Most .NET developers do not incorporate security best practices when creating websites. The problem? Even if you use all of the best practices that the ASP.NET team recommends, you are still falling short in several key areas due to issues within the framework itself. And most developers don’t use all of the best practices that are recommended.
If you are interested in truly top-notch security, available sources don’t give you the information you need. Most blogs and other books simply state how to use the configurations within ASP.NET, but do not teach you security as understood by security professionals. Online code samples aren't much help because they are usually written by developers who aren’t incorporating security practices.

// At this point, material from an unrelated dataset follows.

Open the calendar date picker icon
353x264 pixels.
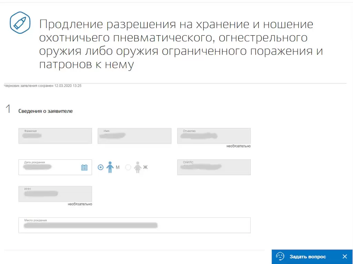[x=84, y=167]
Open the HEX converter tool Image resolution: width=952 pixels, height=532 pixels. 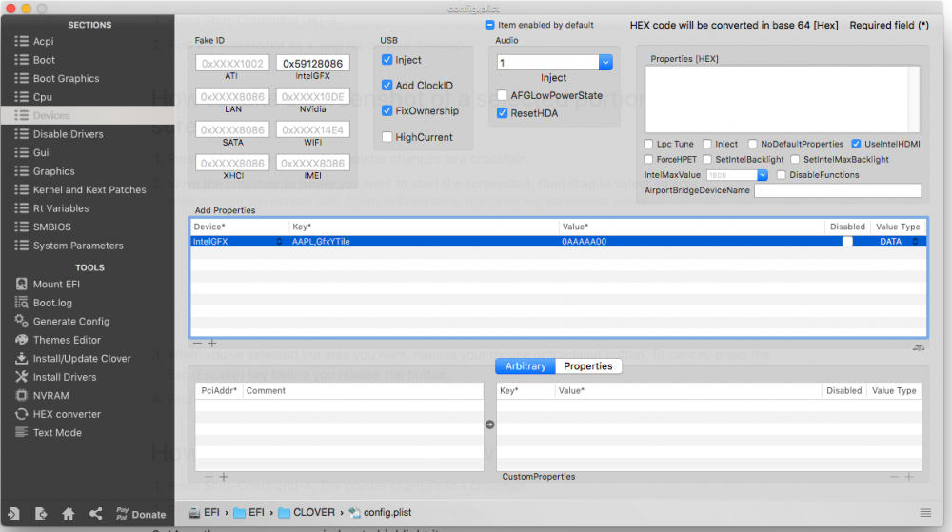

This book solves those issues by teaching you security first, going over software best practices as understood by security professionals, not developers. Then it teaches you how security is implemented in ASP.NET. With that foundation, it dives into specific security-related functionality and discusses how to improve upon the default functionality with working code samples. And you will learn how security professionals build software security programs so you can continue building software security best practices into your own Secure Software Development Life Cycle (SSDLC).
What you’ll learn:
- Know how both attackers and professional defenders approach web security;
- Establish a baseline of security for understanding how to design more secure software;
- Discern which attacks are easy to prevent, and which are more challenging, in ASP.NET;
- Dig into ASP.NET source code to understand how the security services work;
- Know how the new logging system in ASP.NET falls short of security needs;
- Incorporate security into your software development process.